In the records below, some lines hold the word "agent". Copy each of those lines.

_Stored records_
*** Begin section ***
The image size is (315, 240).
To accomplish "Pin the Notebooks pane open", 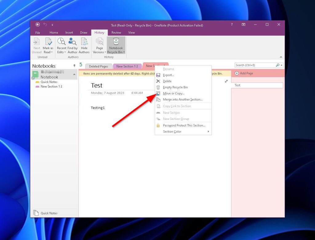I will pyautogui.click(x=74, y=66).
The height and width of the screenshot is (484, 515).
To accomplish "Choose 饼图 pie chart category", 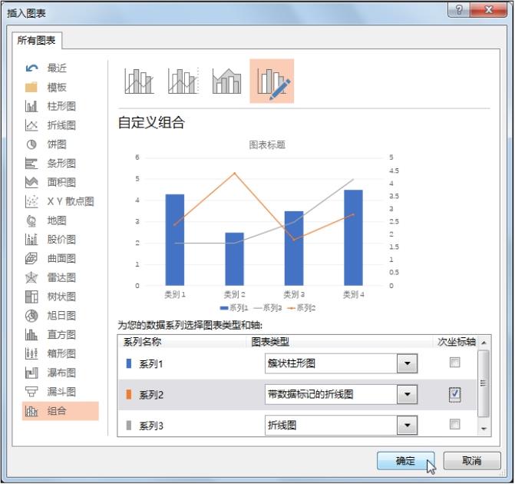I will (57, 144).
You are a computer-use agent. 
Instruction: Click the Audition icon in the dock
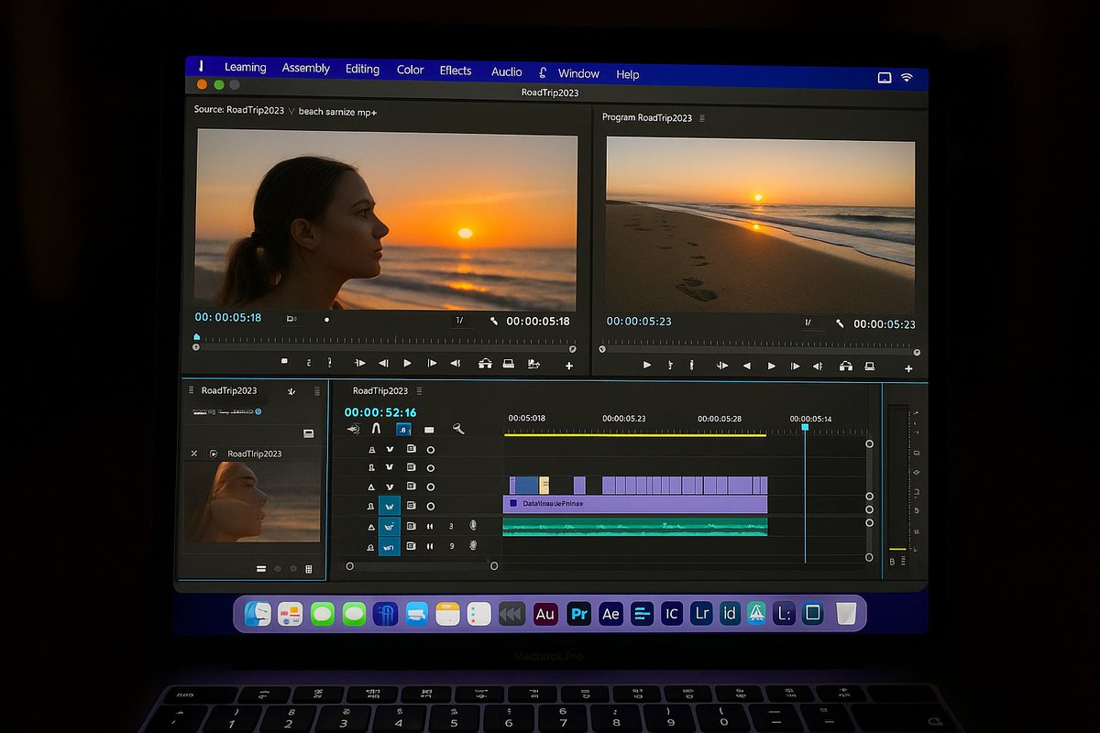[545, 614]
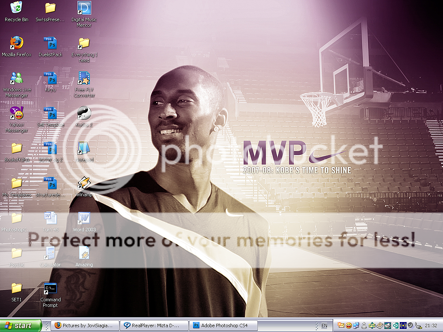Open the Free FLV Converter shortcut
Screen dimensions: 443x332
[x=84, y=79]
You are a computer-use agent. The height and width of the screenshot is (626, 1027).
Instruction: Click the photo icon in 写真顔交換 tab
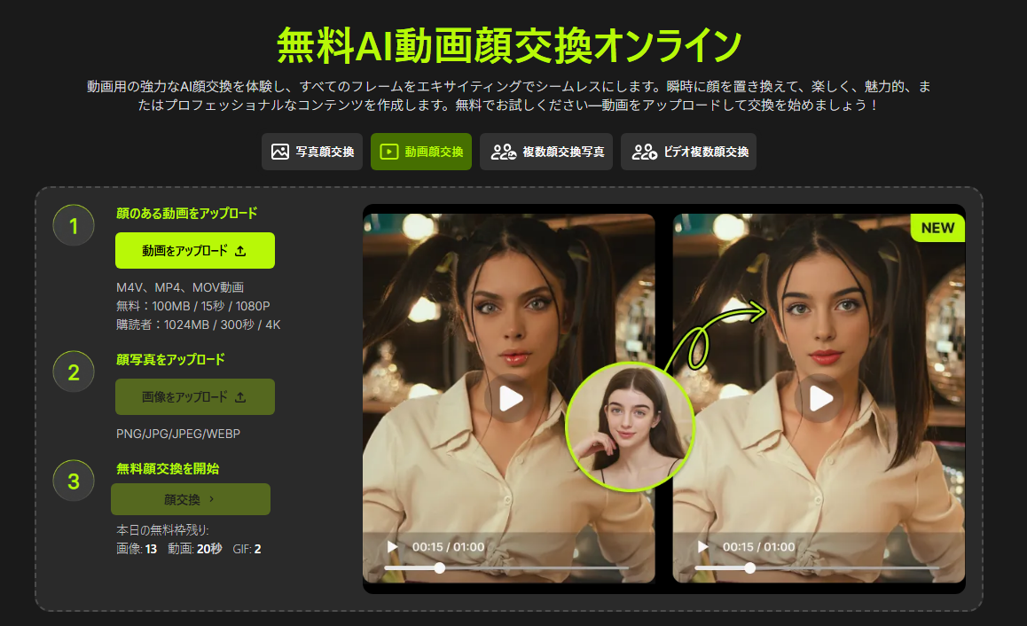pos(280,152)
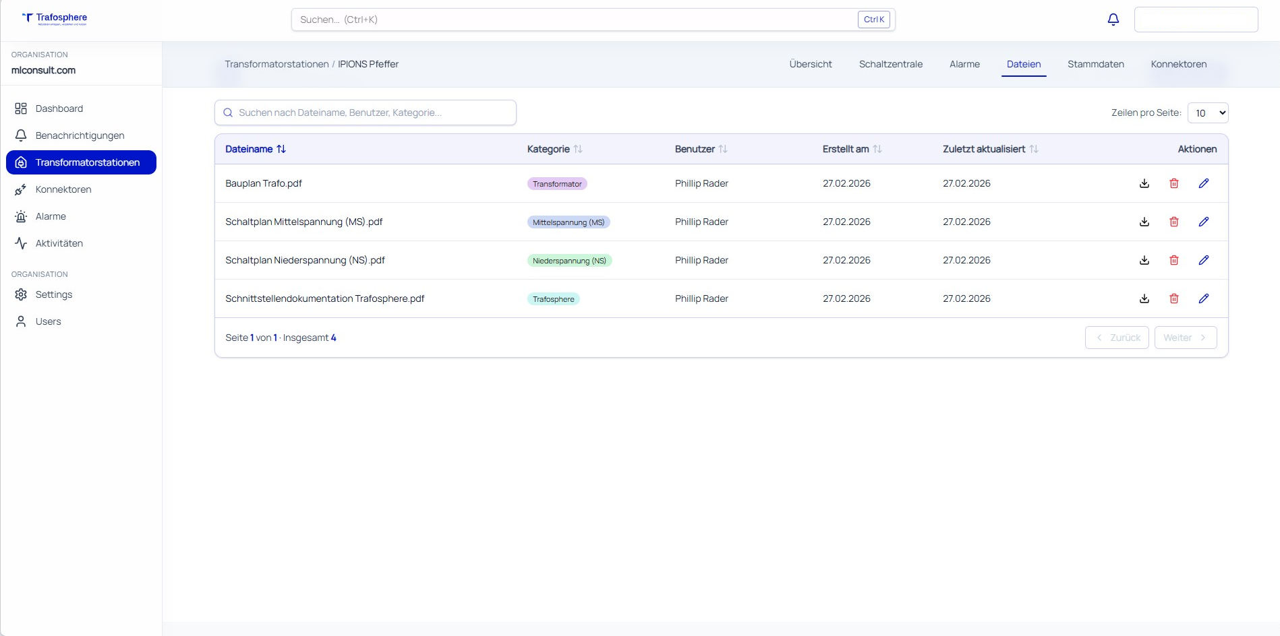The width and height of the screenshot is (1280, 636).
Task: Click the Transformatorstationen breadcrumb link
Action: click(x=277, y=64)
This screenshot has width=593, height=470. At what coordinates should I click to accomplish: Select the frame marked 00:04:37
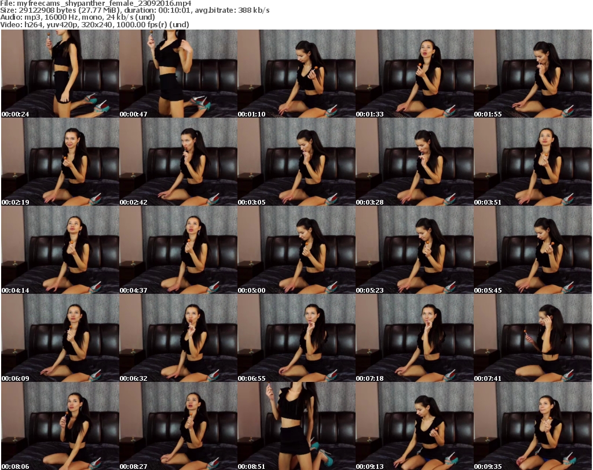[x=178, y=250]
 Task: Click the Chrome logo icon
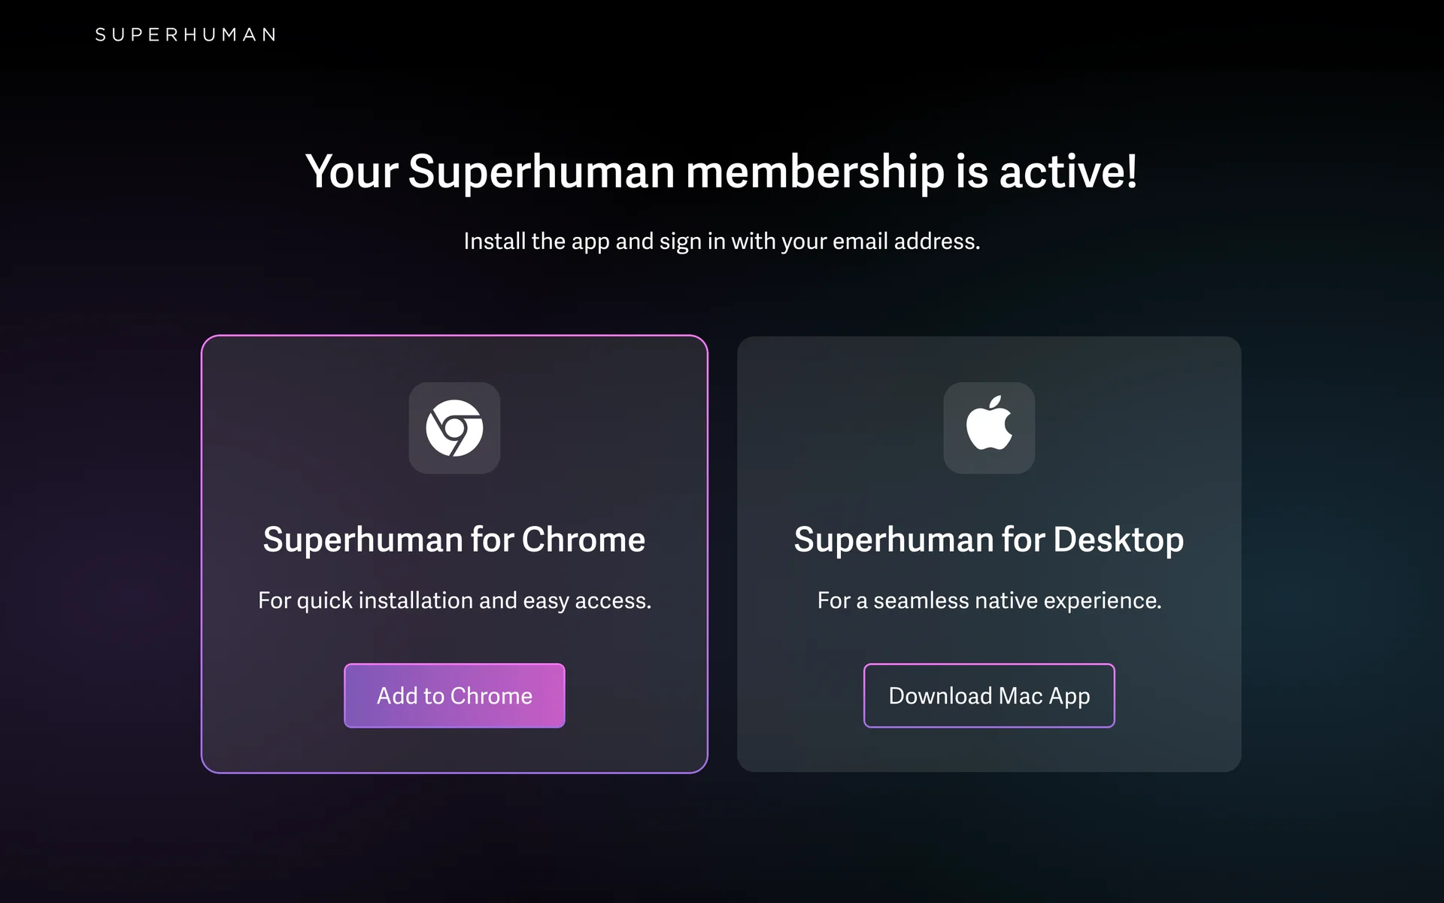[x=454, y=428]
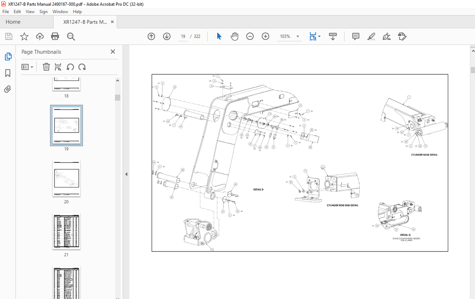Viewport: 475px width, 299px height.
Task: Open the Sign tool
Action: click(387, 36)
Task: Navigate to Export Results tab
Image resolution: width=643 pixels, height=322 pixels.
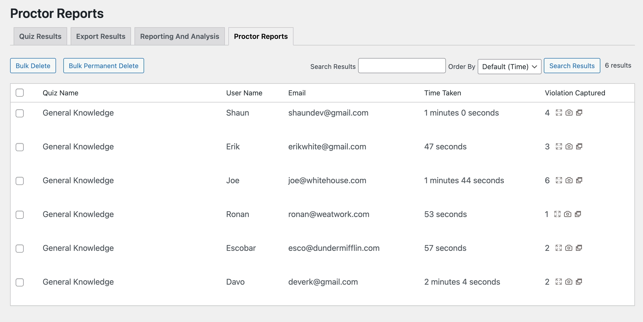Action: [101, 36]
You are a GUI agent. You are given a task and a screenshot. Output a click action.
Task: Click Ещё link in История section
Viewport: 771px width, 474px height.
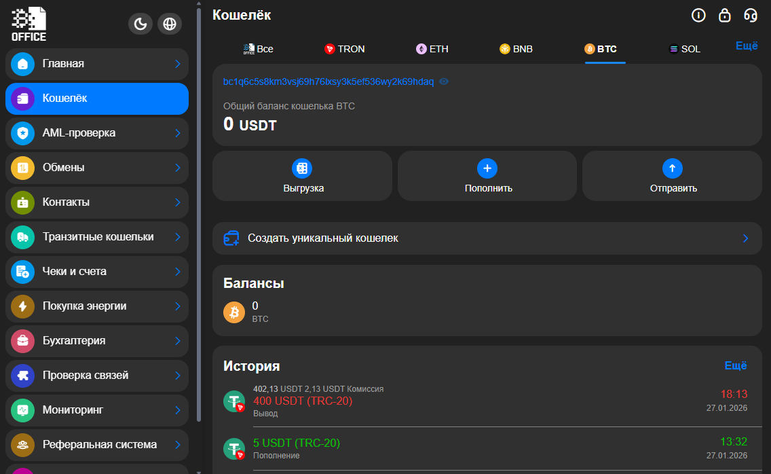736,365
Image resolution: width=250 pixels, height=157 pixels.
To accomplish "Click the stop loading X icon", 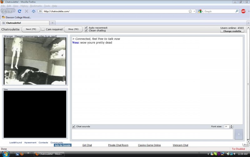I will tap(27, 11).
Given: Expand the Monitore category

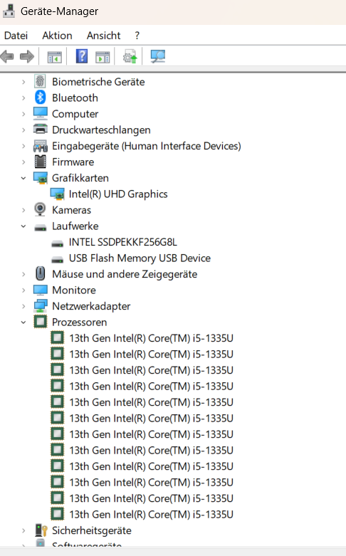Looking at the screenshot, I should (23, 290).
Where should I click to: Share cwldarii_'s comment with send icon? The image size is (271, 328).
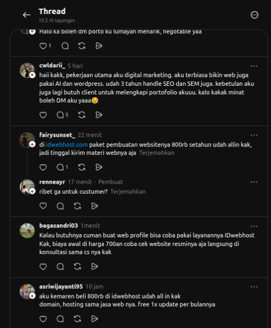point(99,115)
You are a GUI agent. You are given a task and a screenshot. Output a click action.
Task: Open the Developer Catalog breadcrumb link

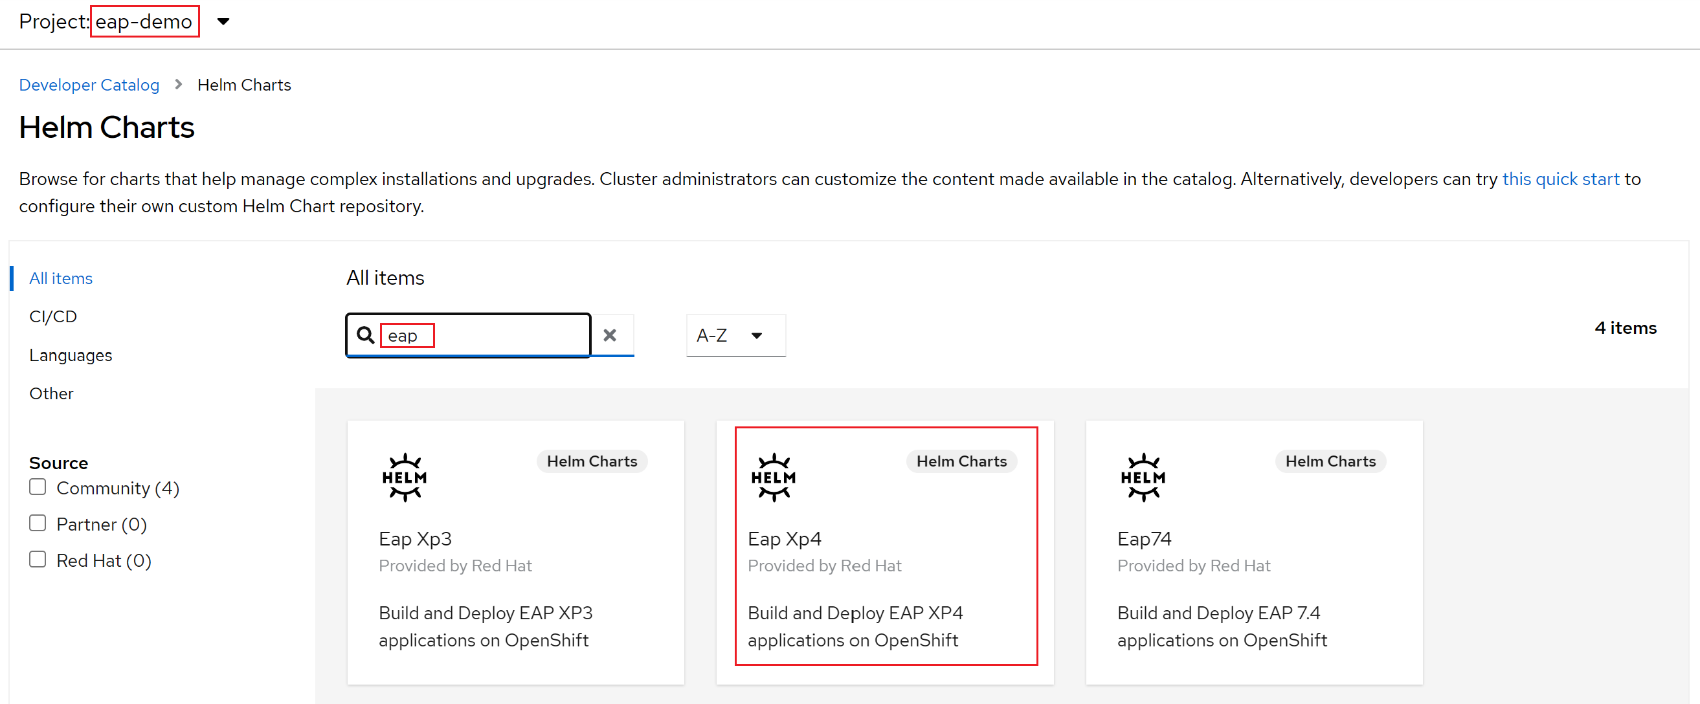(91, 85)

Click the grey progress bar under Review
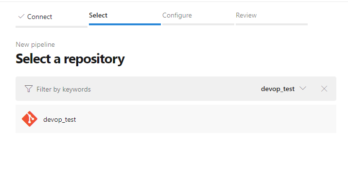tap(272, 24)
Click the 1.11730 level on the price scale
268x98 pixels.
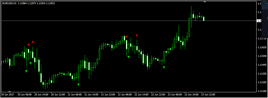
*** End section ***
_Written reply_
You are a computer-use agent. 
You are a computer-use agent. The height and width of the screenshot is (626, 1027).
You are a GUI agent. You are given a task and a screenshot. Output a click action.
You are a GUI agent. You are given a task and a screenshot. Output a click action.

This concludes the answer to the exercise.